The first entry in my open lab notebook! Setting up an open lab notebook has been on my mind for a while, and with starting a new position I decided to give it a go. My motivations for this come from PhD stats committee member Charlie Geyer who has been writing about reproducible research before it was cool and the recent availability of tools to make it possible for marginally-computer literate biologists such as myself. Specifically, the knitr package in R for writing literate scripts, git and github for version control, the pandoc markdown program for enabling convenient file formats, and Carl Boettiger for putting this all together in his tremendous lab notebook with a great introduction to “blogging like a hacker” using jekyll. I want to emphaszie, as Carl points out, this is a lab notebook, not a blog. There are many great blogs in ecology and evolution. I’ll let you find the ones you like on your own.

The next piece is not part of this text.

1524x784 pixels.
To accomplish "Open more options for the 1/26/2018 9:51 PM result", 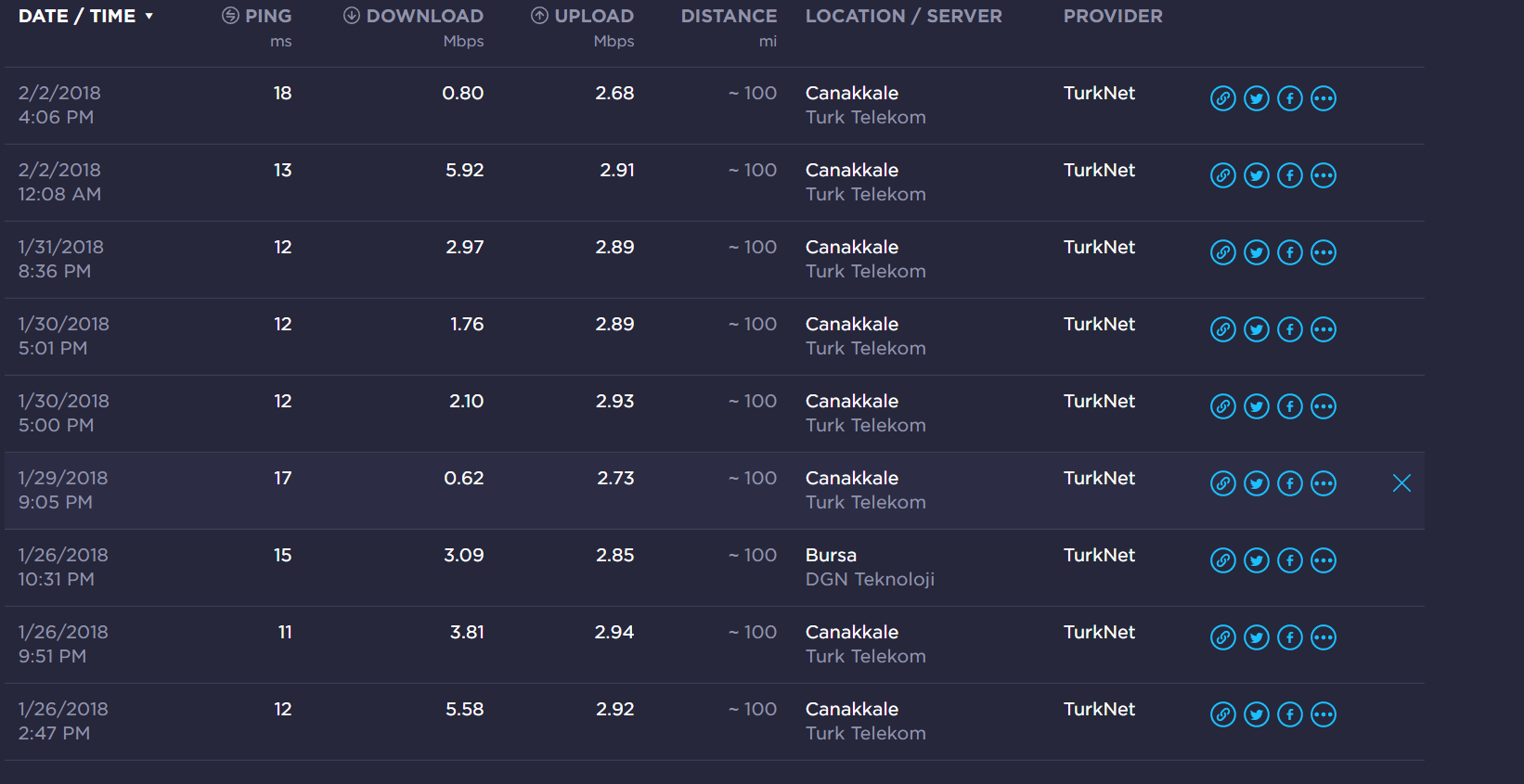I will [1324, 637].
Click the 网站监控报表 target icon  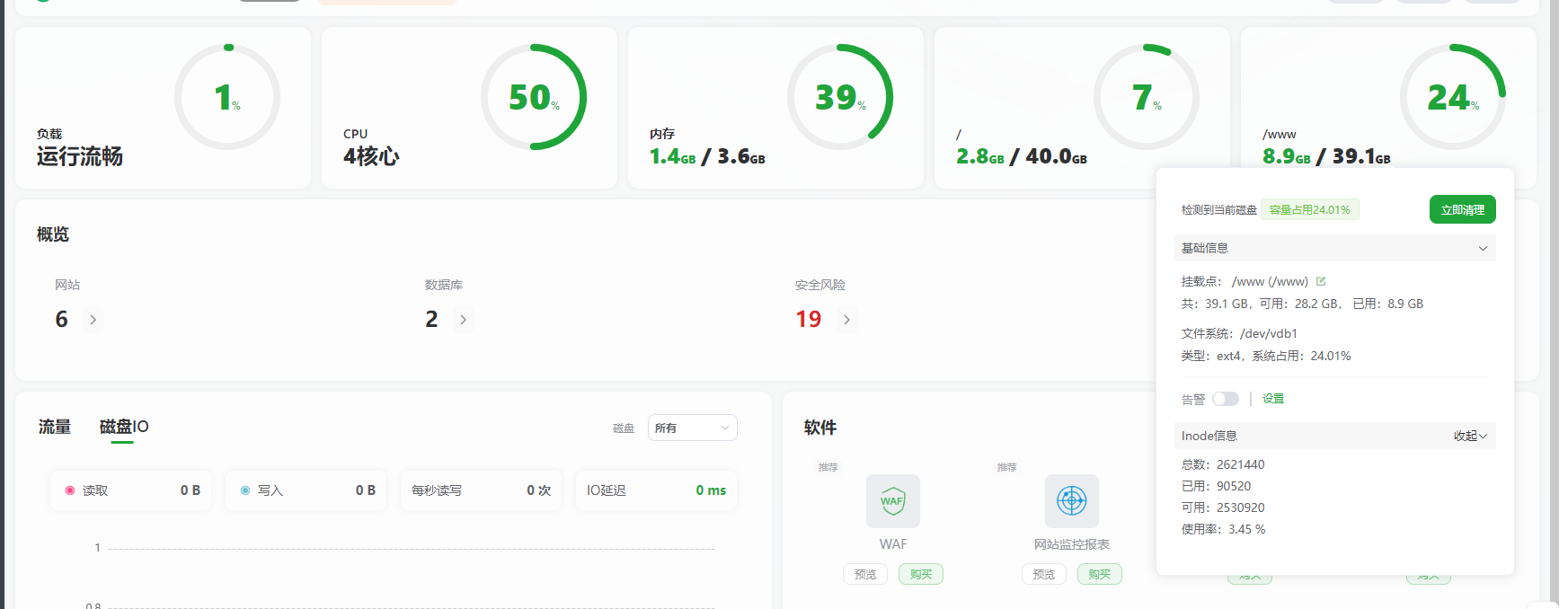pos(1071,501)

## So why go through the trouble to host an open lab notebook?

• Reproducible research.
• The cost, complexity and time of most experiments in evolution and ecology research prevent the gold standard of true experimental reproducibility. This lack of reproducibility is compounded by the fact that statistical analyses are often complex and not reproducible from what is the written in the concised-to-death Methods sections of most papers today. The silver standard is to make our analyses reproducible. We can do this by writing literate scripts that are reproducible, and making the original scripts and data available through data repositories such as Dryad. You can see my novice attempts where I’ve posted R scripts and the associated data files for the papers from my PhD. More about the need for reproducible research can be read here among other places.
• Accountability.
• Most of my work these days involves writing scripts of many hundred lines in R, occassionally calling command-line programs. In addition, with genome assembly and mapping, multiple programs with rather specific command-line options are piped together. However much I like to say that I don’t make mistakes…I do. I like to think we all do. I sharply remember the day I had to report that a simple merge command had thrown out about 3 million SNPs. Oops. I’ve found that the best way to avoid this is by careful management of my code, using version control so I don’t have multiple versions of scripts banging around, as well as many internal checks (e.g. check that the number of rows after a merge is what you expect!). In fact, Nick has a chapter on “Managing and Curating Data” in his book that all evo-ecologists should read before starting a new project to get in the mindset to avoid problems from the start!
• Public relations.
• Basic science is under strong pressure to justify its funding. For most of the public, the process of science is a black-box. While I love my good’ole paper notebook, only I (and not even I at times) can decipher my scrawl, even if others were to see it. Nobody may ever read this…but each person that does is one person more than would ever see my paper notebook. This point generally falls under the umbrella of making my work truly open science.
• Publishing
• Many journals now require data and analyses to be made available. Keeping a digital lab notebook just means putting this work up front, which is easier than doing it after the fact.

## So are there downsides?

Sure - some people would be concerned about exposing mistakes (embarrassing) or getting beat in the race to publish. Hopefully a small risk relative to the benefits.